Several key advantages offered by this standard include the differential receiver, a differential driver and data rates as high as 10 megabaud at 12 metres (40 ft). The specification itself does not set an upper limit on data rate, but rather shows how signal rate degrades with cable length. The figure plotting this stops at 10 Mbit/s.
EIA-422 only specifies the electrical signaling characteristics of a single balanced signal. Protocols and pin assignments are defined in other specifications. The mechanical connections for this interface are specified by EIA-530 (DB-25 connector) or EIA-449 (DC-37 connector), however devices exist which have 4 screw-posts to implement the transmit and receive pair only.

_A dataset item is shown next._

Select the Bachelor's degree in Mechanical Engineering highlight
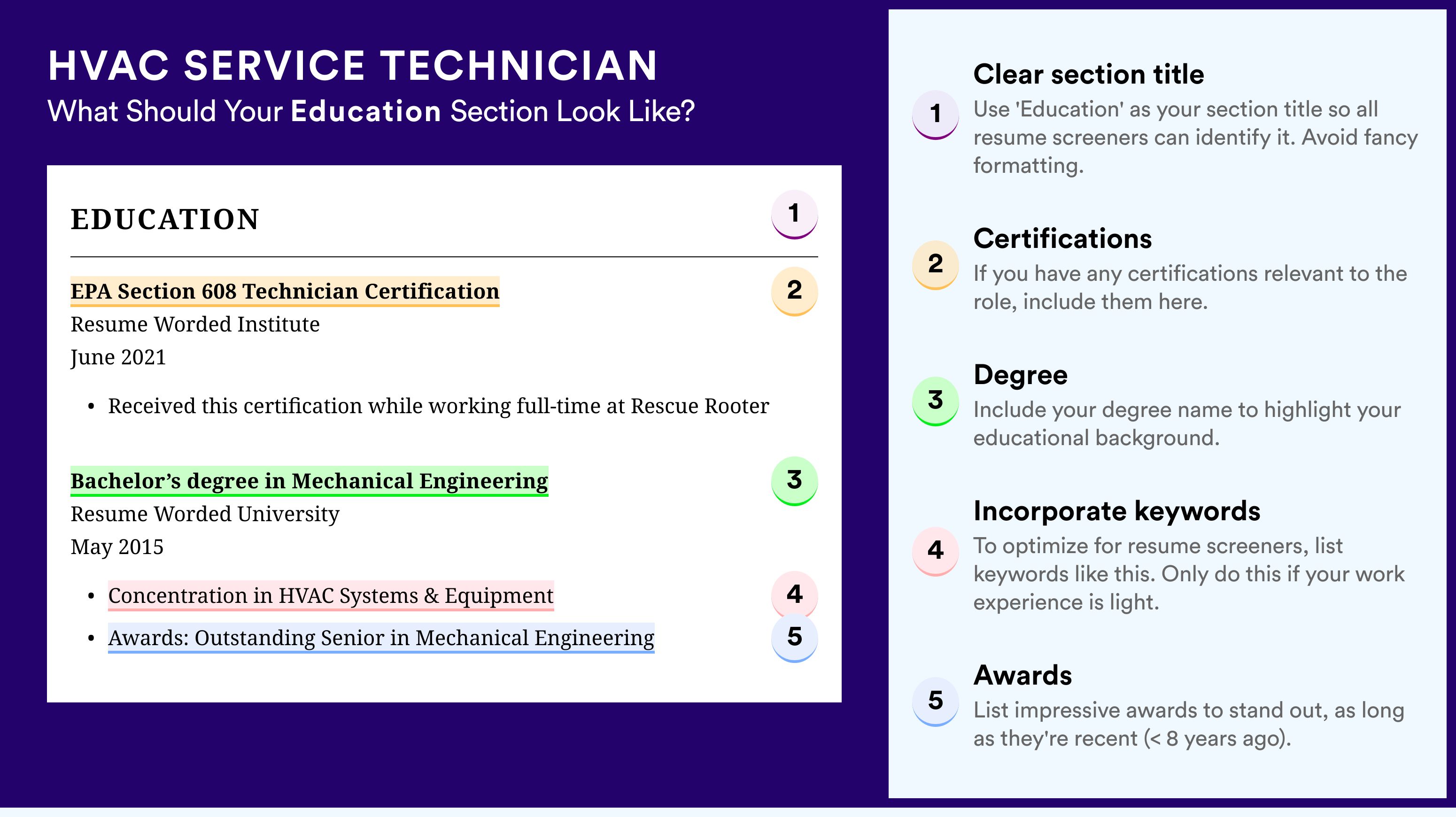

The maximum cable length is 1200 m. Maximum data rates are 10 Mbit/s at 12 m or 100 kbit/s at 1200 m. EIA-422 cannot implement a truly multi-point communications network (such as with EIA-485), however one driver can be connected to up to ten receivers.
A common use of EIA-422 is for RS-232 extenders. In video editing studios it is used to link control signals for all video and audio players/recorders to a central control board. Also, an RS-232-compatible variant of RS-422 using a mini-DIN-8 connector was widely used on Macintosh hardware until it was replaced by Intel's Universal Serial Bus on the iMac in 1998.
EIA-422 can interoperate with interfaces designed to MIL-STD-188-114B, but they are not identical. EIA-422 uses a nominal 0 to 5 Volt signal while MIL-STD-188-114B uses a signal symmetric about 0 V. However the tolerance for common mode voltage in both specifications allows them to interoperate. Care must be taken with the termination network.
EIA-423 is a similar specification for unbalanced signaling.
When used in relation to communications wiring, RS-422 wiring refers to cable made of 2 sets of twisted pair, often with each pair being shielded, and a ground wire. While a double pair cable may be practical for many RS-422 applications, the RS-422 specification only defines one signal path and does not assign any function to it. Any complete cable assembly (i.e. with connectors) should be labeled with the specification that defined the signal function and mechanical layout of the connector, such as RS-449.